Adapun orang Majusi maka mereka memiliki syubhatu kitab (serupa kitab). Dan syubhatu
kitab itu menduduki kedudukan kitab yang sebenarnya dalam hal yang dibangun
atas ihtiyat (kehati-hatian), maka diharamkan darah mereka (dilarang dibunuh)
karena memiliki syubhatu kitab itu. Tetapi tidak ada ketetapan tentang
halalnya wanita-wanita mereka (Majusi) dan sembelihan mereka, karena kehalalan
itu tidak ditetapkan dengan syubhat..[1]
Kesimpulan:
Dari penjelasan Imam Ibnu Qudamah itu bisa disimpulkan
bahwa orang kafir itu ada tiga macam:
1. Kafir
Ahli Kitab, yaitu Yahudi, Nasrani, dan orang-orang yang menjadikan Taurat dan
Injil sebagai kitab sucinya seperti orang Sameria dan Eropa.
2. Kafir
yang memiliki serupa kitab (mirip Taurat atau Injil), yaitu orang Majusi.
3. Kafir
yang tidak punya kitab dan tidak punya serupa kitab, mereka adalah para
penyembah berhala dan lain-lainnya.
Tiga
jenis kafir itu ada hukum-hukumnya masing-masing.
1. Kafir
Ahli Kitab, diperangi sampai tunduk membayar jizyah. Sembelihan mereka halal,
wanita-wanita muhshonat (yang ‘iffah/ menjaga diri) halal dinikahi. Namun
laki-lakinya tetap haram menikahi wanita muslimah, karena mereka adalah kafir.
Haramnya menikahi wanita muslimah itu berdasarkan Al-Qur’an Surat
Al-Mumtahanah/ 60 ayat 10.
2. Kafir
Majusi, diperangi sampai tunduk dan membayar jizyah, sedang wanitanya haram
dinikahi (apalagi lelakinya haram menikahi wanita muslimah), dan sembelihannya
pun haram dimakan. Larangan menikah dengan mereka itu berdasarkan QS
Al-Mumtahanah/ 60 ayat 10 dan Al-Baqarah ayat 221.
3. Kafir
yang bukan Ahli Kitab dan bukan Majusi, diperangi sampai mau menerima Islam
(Madzhab Hanafi dan Maliki).
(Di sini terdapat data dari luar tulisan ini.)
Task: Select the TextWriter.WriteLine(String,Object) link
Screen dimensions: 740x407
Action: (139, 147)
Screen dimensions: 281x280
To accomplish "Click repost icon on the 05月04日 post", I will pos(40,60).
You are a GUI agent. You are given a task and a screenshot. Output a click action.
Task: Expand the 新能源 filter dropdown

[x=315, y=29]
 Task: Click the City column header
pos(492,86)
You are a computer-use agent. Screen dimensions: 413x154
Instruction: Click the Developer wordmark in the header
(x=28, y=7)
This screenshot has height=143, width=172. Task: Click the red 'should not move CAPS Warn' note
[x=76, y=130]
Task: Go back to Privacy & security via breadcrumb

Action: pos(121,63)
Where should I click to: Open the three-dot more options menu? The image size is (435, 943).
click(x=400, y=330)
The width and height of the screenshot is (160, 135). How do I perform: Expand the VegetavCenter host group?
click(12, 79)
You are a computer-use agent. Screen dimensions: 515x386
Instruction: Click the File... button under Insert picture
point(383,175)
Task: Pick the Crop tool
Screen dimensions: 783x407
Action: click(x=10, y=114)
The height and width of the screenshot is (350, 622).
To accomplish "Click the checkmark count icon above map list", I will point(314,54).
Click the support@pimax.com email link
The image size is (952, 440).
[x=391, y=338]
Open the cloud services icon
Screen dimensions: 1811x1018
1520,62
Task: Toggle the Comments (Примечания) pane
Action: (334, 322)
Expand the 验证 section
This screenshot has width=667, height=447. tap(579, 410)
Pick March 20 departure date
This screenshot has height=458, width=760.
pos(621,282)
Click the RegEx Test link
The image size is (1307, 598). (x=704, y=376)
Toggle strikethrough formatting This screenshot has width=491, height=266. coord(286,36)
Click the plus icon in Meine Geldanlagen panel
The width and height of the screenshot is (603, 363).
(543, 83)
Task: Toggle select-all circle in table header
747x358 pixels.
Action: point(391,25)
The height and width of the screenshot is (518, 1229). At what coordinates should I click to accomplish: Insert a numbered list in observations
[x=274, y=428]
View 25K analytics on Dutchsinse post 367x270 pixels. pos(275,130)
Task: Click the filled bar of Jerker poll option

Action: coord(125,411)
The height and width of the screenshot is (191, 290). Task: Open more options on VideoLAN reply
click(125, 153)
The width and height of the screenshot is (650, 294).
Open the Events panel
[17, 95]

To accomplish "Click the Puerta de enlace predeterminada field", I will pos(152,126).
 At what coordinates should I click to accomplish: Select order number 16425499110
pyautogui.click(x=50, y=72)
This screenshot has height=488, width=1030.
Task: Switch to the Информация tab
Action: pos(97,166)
Kafir musyrik ini sembelihannya haram dimakan, dan
wanitanya haram dinikahi, serta lelakinya haram menikahi wanita muslimah.
Larangan itu berdasarkan Al-Qur’an Surat Al-Baqarah/ 2 ayat 221, dan
Al-Mumtahanah/ 60 ayat 10. Mereka itu
adalah orang-orang kafir musyrikin, ada yang beragama Hindu, Budha, Sinto,
Animisme, Dinamisme, Kejawen yang menentang Islam, Perdukunan, penyembah
kokolot, aliran-aliran kepercayaan kemusyrikan –baik local maupun nasional
bahkan internasional, spiritualism, pemuja roh nenek moyang, penyembah kuburan,
tepekong, patung/ berhala, Konghucu, penyembah matahari, bulan, bintang,
kerbau, dan mereka yang percaya/ menyembah benda-benda keramat dan aneka
kepercayan yang tidak sesuai dengan Islam, dan para penyembah hak asasi
manusia.
Ketiga jenis kafir itu (Ahli Kitab, Majusi, dan musyrikin)
semuanya ditegaskan akan kekal selama-lamanya di neraka jahannam dan
seburuk-buruk manusia. Ini berdasarkan Al-Qur’an Surat Al-Bayyinah: 6.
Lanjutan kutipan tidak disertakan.